Marina expansion is a go
The Tahoe Keys Marina expansion project got a green light from the South Lake Tahoe City Council, but it faces a multimillion-dollar speed bump.
The council voted 4-1 early Wednesday to certify the Tahoe Keys Marina Master Plan and Environmental Impact Statement. But it also passed an amendment by Councilwoman Brooke Laine to tie approval of marina projects to traffic improvements at Tahoe Keys Boulevard and U.S. Highway 50.
The marina was already expected to pay roughly 22 percent of the cost of such improvements, which the California Department of Transportation has estimated could reach up to $3 million. The existing intersection is a “level of service F” in traffic studies, with delays of 129 seconds per vehicle.
The expanded marina would draw up to 900 more vehicles per day, according to the EIS, increasing delays at the intersection to 177 seconds per vehicle.
“It’s not enough to say the developer’s going to pay 22 percent. You also have to state how that intersection is going to be designed and funded,” Laine said.
That could be a significant roadblock. A proposal to add turn lanes to westbound Highway 50 would involve costly right-of-way acquisitions. No funding has been set aside for the project, no design is in place and the businesses that would be impacted aren’t particularly interested in selling.
“We would hope the city would have the funds available when we want to go forward with the (marina) project,” said Dick Horton, co-owner of Tahoe Keys Marina, who wanted to start construction next year. “It’s kind of tough to be constrained by something we have no control over.”
The Tahoe Regional Planning Agency governing board will consider the master plan on Wednesday, and Horton said he will keep pushing for its passage.
“We’ve come this far in the journey, we may as well go the remaining mile,” he said, even though the city’s action could delay the project several years.
That would be just fine with Councilman Bill Crawford, who opposes any expansion of the marina and called his vote a “political move.”
“I knew there would be a majority vote for approving the master plan, but with the amendment, it’s less likely to get done,” he said.
Crawford joined with Laine and Mayor Hal Cole to pass the traffic amendment on a 3-2 vote.
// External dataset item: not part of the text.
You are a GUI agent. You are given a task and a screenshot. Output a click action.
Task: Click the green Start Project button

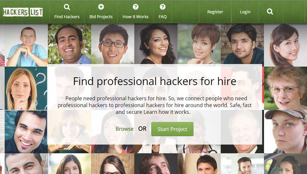pos(172,129)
Tom Davis and Judy Brown dissented.
“I think it was unfair to put so much burden on the marina for the failings of the city,” Brown said. “We have so many intersections that are level of service F and I felt it was unfair to burden the marina with that.”
But Laine defended the amendment, saying it would force traffic planners to work harder to fix the problem.
“In this world, a project doesn’t even get on the burner until the funds are available,” she said. “We’ve got to get the funds in place.”
Cole agreed with that assessment.
“(Marina) project or not, we want to do something there,” Cole said of the intersection. “Now that we have a developer who’s going to pay a fifth of it, it’s more likely to happen now than ever.”
Horton doesn’t share that optimism. He expects to spend the next few months examining whether the expansion is economically feasible.
And what if the plans don’t pencil out?
“We put them up on a nice, clean shelf somewhere and let them gather dust for a while,” he said.